News
2 min

Ease pot restrictions: CAS

Research study outlines problems and solutions

A new study from the Canadian AIDS Society (CAS) says Canadians living with HIV/AIDS and other serious illnesses need better access to medical marijuana. The study report identifies barriers that prevent patients from getting a reliable and affordable supply of medical pot and proposes ways to make access easier.

According to the CAS, barriers include lack of awareness of the existence of Health Canada’s cannabis access program, misinformation about the program, general mistrust of government, and difficulty finding doctors who will support program applications.
Today, those needing medicinal weed can get it legally only from very limited sources: buying cannabis grown by a government contractor, buying seeds from the government and growing plants on their own, or designating a person to grow plants only for them.

But with 58,000 Canadians living with HIV/AIDS, only 1,399 people are authorized by Health Canada to possess cannabis. Only 26 percent of those who participated in the CAS study have valid authorization, and only 1.7 percent of those users get their marijuana from the government. The vast majority of study participants indicated they get their weed from illegal sources. And the government has expressed its intention to phase out growers licences, which will further force users to either go without the benefits of medical marijuana or to break the law for the sake of their health and quality of life.

Physicians may be unwilling to support their patients’ program applications on a wider scale, the report says, because research into the effects of long term use of weed-especially the effects of smoking it-has been hampered by the stigmatization of marijuana as a purely recreational drug. The Canadian Medical Protective Association-the insurer for the medical profession-advised doctors in 2001 not to complete the government program documents unless they have “detailed knowledge” about cannabis.

But the CAS study indicates between 14 and 37 percent of those living with HIV/AIDS already use marijuana to help alleviate symptoms like appetite loss, wasting, nausea, pain, anxiety, depression and stress.
It stands to reason, and research has shown, that those struggling with nausea may be more likely to swallow prescribed medications, and keep them down, if they use cannabis.

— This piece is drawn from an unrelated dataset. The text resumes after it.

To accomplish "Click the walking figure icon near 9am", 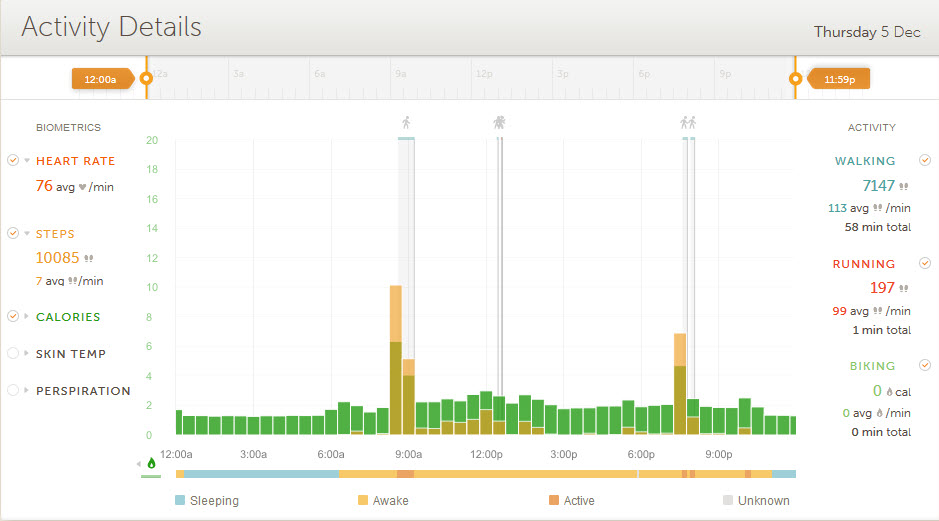I will point(406,123).
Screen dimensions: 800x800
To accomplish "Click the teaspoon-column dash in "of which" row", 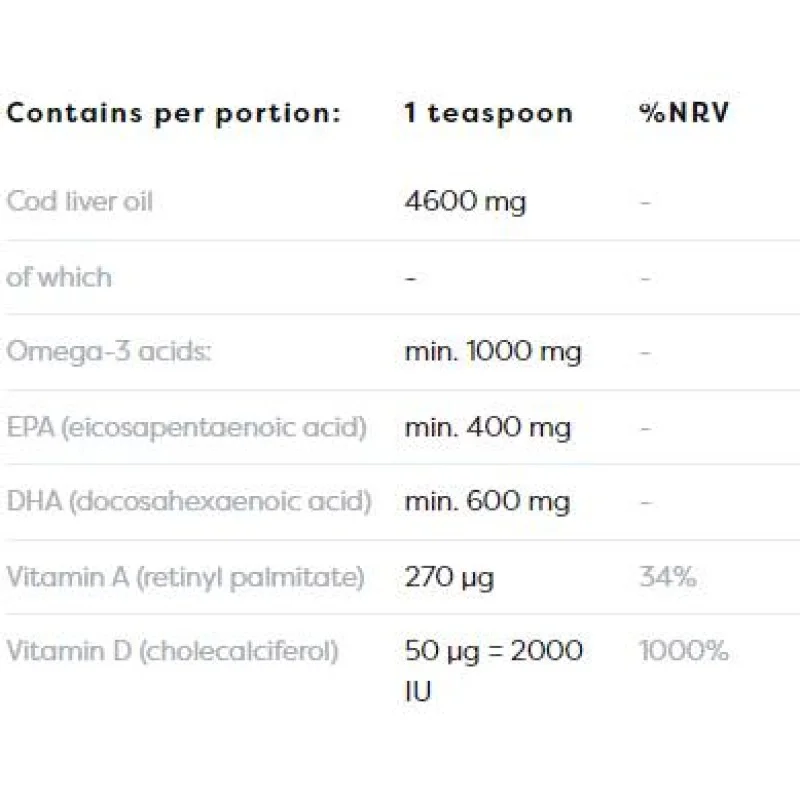I will [x=410, y=277].
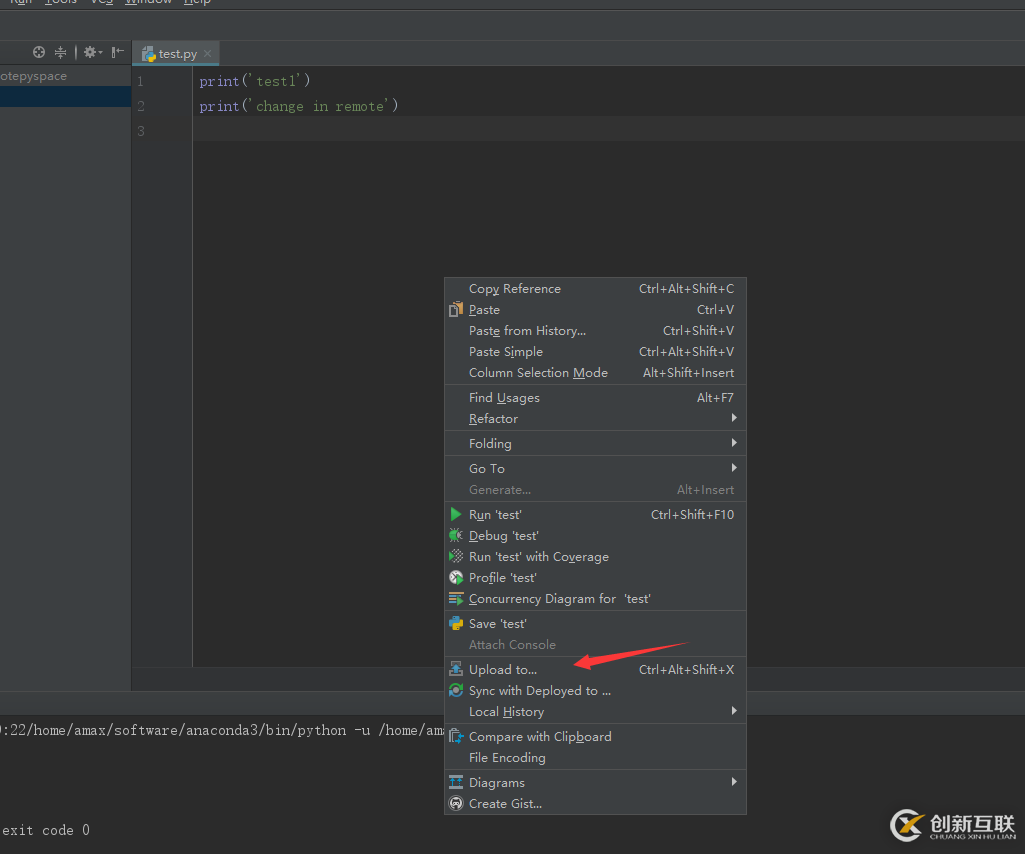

The CAS recommendations call for an overhaul of the federal medical cannabis program, the inclusion of medical marijuana users in ongoing policy formation dialogue, the protection of medical pot users from criminal prosecution, and active dissemination of information to combat stigma and to help those who need medical pot to access a safe, reliable, and affordable supply.

“We favour providing authorized persons with a variety of legal options and projects,” reads the CAS report. “Offering only one legal source and one strain of cannabis for distribution to authorized Canadians may not be a constitutionally adequate alternative…”
Brent Lewandoski, a member of the national steering committee for the CAS study and one of the four panellists at a Jun 14 press conference in Ottawa to launch the study report, said people have the right to choose the therapy best suited to them.

“It’s very important that people be aware that people who use medicinal cannabis do so to improve their quality of life and to help them [get] better and [become] productive people in society,” he said.